There is a concept in tech called a ‘boring infrastructure win’ — something unsexy that quietly changes everything. MCP, the Model Context Protocol, is 2025’s version of that. You will not find it trending on social media, but if you are building anything with AI, it is the most important standard to understand right now.
What Is MCP?
MCP is an open protocol, developed by Anthropic and now widely adopted, that standardises how AI applications connect to external tools, data sources, and services. Before MCP, every AI integration was bespoke — you would write custom code to connect your LLM to your CRM, then more custom code to connect it to your database, then more for your calendar. A mess of one-off pipes.
MCP created a universal client/server architecture so that an AI application can connect to any MCP-compliant server in the same standard way. Connect once to the protocol; connect to everything.
Why It Matters for Agentic AI
AI agents need to interact with the world — search the web, read files, query databases, send messages, call APIs. Before MCP, this required custom tool integration for every capability. With MCP, an agent can dynamically discover and use any available tool through a standard interface. This is what makes multi-step, multi-tool agents actually practical to build.
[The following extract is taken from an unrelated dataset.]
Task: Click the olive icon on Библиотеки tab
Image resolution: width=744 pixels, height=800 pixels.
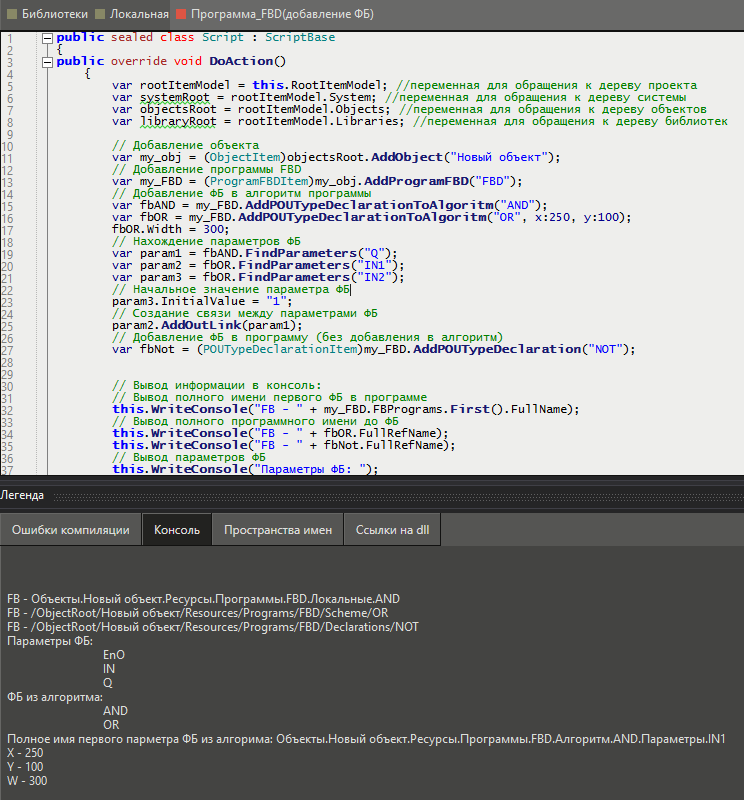Action: click(x=12, y=15)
By mid-2025, MCP had become what Splunk described as ‘the universal protocol for AI-native APIs.’ Major platforms — from Slack to Salesforce to GitHub — published MCP servers, meaning AI assistants could connect to the enterprise software stack without months of integration work.
How It Works (Simply)
An MCP server exposes tools and resources through a defined interface. The AI client connects to servers and can call their tools. The LLM decides which tools to use based on context — it sees a list of available tools and their descriptions, reasons about which are relevant, and invokes them.
The beauty is that the LLM does not need to be retrained every time a new tool is added. Just connect a new MCP server and the AI can immediately use it.
Real Examples
A developer using Claude with MCP can connect their coding assistant to GitHub (to read and modify repositories), their terminal (to run commands), their database (to run queries), and their documentation (to search internal knowledge) — all through a standard protocol. The AI can then read a bug report, look up the relevant code, run the failing tests, write a fix, and open a pull request. End to end. No custom plumbing for each step.
The Broader Impact
MCP is doing for AI what USB did for devices. Before USB, every peripheral used a different connector. USB standardised it, and hardware innovation accelerated because you could plug anything into anything. MCP is doing the same for AI tool integration. The speed of innovation in agentic systems in 2025 is partly a consequence of not having to rebuild the integration layer from scratch every time.
FAQs
Is MCP only for developers?
Currently, yes — setting up MCP servers and clients requires technical knowledge. But no-code tools that abstract this layer are emerging, and within 12-18 months it is likely that consumer AI products will handle MCP connections transparently.
Is MCP secure?
Security depends on implementation. The protocol itself has provisions for authentication and access control, but how individual MCP servers implement security varies. Enterprise deployments need careful review of what permissions each server has.
Bottom line: MCP is the plumbing that makes the agentic AI vision real. If you are building AI applications in 2025, learning this protocol is not optional — it is foundational.